The deal was initially announced a year ago, before Russia annexed Crimea and prompted American sanctions targeted against its corporate and financial sector — including personal sanctions against Putin ally and Rosneft head Igor Sechin that were announced in April. The deal had been submitted for review from the Committee on Foreign Investment in the United States (CFIUS), which approves foreign acquisitions of U.S. businesses for national security risks.
Rosneft did not say specifically that CFIUS scuttled the deal; when asked by BuzzFeed News, Mark Lake, a Morgan Stanley spokesman, pointed to the company's statement on the deal. U.S. Treasury spokeswoman Holly Shulman declined to comment, citing a policy of not commenting on specific CFIUS reviews or even whether deals had been submitted to CFIUS.
Morgan Stanley has been saying for months that the deal was unlikely to close. In October, the investment bank's chief financial officer, Ruth Porat, said during the company's quarterly earnings call, "We're considering alternatives if [the deal] doesn't close," and had said a week before that there were "no assurances" the deal would close.
The deal would have moved about 100 oil traders in the US, UK, and Singapore to Rosneft, as well as oil supplies and contracts to buy, sell, store, and ship oil. The business also holds a 49% stake in a fleet of oil tankers. "Whatever happens, we're going to sell that business," Colm Kelleher, Morgan Stanley's head of securities said at a conference in November. "The company will now consider a variety of options for the unit that take into account the interests of the Firm's shareholders, clients and employees," Morgan Stanley said in a statement today.
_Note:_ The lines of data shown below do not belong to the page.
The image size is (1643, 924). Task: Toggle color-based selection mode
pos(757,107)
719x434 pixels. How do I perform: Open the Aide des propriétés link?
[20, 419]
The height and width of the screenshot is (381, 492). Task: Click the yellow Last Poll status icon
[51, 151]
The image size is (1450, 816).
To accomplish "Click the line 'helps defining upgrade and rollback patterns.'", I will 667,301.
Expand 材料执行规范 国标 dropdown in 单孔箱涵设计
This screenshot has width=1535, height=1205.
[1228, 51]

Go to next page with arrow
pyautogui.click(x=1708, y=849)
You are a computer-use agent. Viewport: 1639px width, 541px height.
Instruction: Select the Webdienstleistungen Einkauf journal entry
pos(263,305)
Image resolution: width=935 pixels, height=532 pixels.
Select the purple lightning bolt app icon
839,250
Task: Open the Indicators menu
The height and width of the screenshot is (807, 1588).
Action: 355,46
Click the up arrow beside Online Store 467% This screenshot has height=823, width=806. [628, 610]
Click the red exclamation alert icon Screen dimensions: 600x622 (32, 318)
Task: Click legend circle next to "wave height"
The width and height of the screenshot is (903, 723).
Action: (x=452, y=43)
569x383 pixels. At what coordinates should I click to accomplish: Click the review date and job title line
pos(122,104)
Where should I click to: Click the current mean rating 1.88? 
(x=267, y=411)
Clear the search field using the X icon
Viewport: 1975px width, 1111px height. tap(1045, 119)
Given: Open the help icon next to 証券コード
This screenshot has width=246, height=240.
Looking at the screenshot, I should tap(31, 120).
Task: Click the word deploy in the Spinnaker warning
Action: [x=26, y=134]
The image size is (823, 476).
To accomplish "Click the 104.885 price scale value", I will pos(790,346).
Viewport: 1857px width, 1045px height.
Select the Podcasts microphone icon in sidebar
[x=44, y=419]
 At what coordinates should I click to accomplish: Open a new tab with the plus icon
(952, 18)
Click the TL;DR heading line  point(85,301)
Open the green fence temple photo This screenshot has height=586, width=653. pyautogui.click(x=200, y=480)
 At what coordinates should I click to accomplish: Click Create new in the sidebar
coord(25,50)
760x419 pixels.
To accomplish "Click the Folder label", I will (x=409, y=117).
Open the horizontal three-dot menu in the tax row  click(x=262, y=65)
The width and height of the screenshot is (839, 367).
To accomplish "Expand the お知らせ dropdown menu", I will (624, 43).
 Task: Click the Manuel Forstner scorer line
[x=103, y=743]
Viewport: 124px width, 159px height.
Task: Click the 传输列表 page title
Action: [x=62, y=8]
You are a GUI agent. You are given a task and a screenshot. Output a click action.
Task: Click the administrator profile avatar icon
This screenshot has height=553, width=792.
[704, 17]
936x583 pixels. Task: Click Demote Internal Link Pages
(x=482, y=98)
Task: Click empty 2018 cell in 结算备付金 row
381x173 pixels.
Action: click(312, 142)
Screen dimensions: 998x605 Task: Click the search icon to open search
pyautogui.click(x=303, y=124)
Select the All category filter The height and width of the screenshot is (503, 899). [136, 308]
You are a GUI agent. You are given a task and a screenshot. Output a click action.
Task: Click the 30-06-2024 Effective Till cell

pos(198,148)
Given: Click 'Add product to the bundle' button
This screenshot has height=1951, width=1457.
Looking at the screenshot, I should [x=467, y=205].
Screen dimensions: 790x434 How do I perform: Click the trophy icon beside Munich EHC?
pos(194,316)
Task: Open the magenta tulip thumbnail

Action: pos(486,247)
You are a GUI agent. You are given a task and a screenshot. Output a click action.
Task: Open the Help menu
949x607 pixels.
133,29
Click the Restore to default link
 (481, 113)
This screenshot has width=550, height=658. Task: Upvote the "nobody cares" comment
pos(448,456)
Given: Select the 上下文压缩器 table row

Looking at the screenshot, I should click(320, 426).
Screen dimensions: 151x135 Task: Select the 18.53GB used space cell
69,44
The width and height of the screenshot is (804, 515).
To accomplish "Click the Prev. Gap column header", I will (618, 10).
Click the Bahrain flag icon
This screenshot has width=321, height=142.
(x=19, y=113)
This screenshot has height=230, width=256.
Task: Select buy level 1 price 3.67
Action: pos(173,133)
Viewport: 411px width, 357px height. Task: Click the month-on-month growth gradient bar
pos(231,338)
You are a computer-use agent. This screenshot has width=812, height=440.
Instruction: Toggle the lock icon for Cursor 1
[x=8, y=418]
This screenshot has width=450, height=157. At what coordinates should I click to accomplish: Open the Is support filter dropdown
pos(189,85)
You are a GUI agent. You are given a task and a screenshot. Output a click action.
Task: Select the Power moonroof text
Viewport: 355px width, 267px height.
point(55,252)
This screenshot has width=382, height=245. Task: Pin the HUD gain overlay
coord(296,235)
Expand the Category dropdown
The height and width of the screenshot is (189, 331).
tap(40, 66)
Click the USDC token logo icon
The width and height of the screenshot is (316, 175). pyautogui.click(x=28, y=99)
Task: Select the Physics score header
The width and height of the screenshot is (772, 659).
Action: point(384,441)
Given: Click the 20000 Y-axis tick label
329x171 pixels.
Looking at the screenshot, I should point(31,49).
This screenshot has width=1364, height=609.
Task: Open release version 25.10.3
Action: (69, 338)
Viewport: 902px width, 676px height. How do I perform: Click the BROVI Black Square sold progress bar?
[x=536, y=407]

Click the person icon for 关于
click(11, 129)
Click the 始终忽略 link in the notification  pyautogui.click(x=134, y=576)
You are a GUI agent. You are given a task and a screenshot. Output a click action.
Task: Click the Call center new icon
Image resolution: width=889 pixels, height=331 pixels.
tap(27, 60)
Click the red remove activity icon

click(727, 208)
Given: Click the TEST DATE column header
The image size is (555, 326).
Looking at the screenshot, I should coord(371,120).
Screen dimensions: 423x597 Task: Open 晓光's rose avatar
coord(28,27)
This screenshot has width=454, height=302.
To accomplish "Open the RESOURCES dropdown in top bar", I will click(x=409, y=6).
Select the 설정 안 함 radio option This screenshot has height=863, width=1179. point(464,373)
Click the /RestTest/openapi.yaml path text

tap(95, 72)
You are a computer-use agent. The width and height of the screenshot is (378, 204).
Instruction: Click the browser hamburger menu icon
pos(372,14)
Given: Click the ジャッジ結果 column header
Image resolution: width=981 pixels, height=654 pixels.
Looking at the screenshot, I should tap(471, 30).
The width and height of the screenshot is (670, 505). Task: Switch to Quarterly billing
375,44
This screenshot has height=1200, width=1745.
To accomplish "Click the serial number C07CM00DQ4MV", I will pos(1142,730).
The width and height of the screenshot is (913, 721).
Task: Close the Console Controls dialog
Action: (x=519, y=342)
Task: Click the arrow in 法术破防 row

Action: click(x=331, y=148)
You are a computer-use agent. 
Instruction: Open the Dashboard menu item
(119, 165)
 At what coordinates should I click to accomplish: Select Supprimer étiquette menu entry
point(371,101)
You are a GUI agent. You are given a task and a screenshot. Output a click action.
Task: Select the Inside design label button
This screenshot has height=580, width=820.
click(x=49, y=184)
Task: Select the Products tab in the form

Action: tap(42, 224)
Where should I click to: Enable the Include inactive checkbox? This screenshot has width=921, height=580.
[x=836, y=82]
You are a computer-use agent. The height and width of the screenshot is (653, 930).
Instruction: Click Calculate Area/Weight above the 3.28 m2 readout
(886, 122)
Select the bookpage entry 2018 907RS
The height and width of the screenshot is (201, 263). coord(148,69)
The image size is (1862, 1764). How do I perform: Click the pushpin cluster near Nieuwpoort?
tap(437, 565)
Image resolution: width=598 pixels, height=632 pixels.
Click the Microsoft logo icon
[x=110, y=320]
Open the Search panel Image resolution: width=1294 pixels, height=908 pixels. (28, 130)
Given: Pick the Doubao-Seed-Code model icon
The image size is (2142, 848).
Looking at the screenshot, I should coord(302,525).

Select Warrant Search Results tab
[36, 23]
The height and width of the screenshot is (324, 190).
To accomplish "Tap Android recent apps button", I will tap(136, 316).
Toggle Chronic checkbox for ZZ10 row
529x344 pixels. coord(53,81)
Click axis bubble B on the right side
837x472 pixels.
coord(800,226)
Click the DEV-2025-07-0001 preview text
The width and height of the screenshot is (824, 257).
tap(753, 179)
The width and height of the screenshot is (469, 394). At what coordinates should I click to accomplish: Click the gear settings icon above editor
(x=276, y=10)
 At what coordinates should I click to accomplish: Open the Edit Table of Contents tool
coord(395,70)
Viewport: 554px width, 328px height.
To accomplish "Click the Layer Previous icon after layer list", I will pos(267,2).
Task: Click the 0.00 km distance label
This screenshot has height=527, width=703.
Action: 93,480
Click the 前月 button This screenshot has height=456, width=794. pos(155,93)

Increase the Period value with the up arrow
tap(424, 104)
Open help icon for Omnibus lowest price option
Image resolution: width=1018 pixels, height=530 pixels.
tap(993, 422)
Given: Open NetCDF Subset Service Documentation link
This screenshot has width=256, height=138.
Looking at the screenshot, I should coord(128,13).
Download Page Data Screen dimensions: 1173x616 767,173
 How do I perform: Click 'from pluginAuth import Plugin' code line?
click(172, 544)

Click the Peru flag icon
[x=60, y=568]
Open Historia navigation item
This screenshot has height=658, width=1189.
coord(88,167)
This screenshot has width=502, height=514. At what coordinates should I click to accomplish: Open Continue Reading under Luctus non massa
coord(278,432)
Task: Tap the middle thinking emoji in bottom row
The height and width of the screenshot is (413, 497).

Morgan Stanley is shedding the oil business along with other commodities businesses amid efforts to reduce businesses that are asset-intensive, risky, and not always especially profitable. Both the Federal Reserve and the Senate's Permanent Subcommittee on Investigations have critically looked at the physical commodities businesses of large banks, including Morgan Stanley.
Rosneft, one of the world's largest producers of oil, has been hammered both by a massive fall in the price of crude oil and by sanctions that limit its ability to get financing in dollars. The oil giant had to cancel joint projects with Exxon in the Arctic thanks to U.S. sanctions.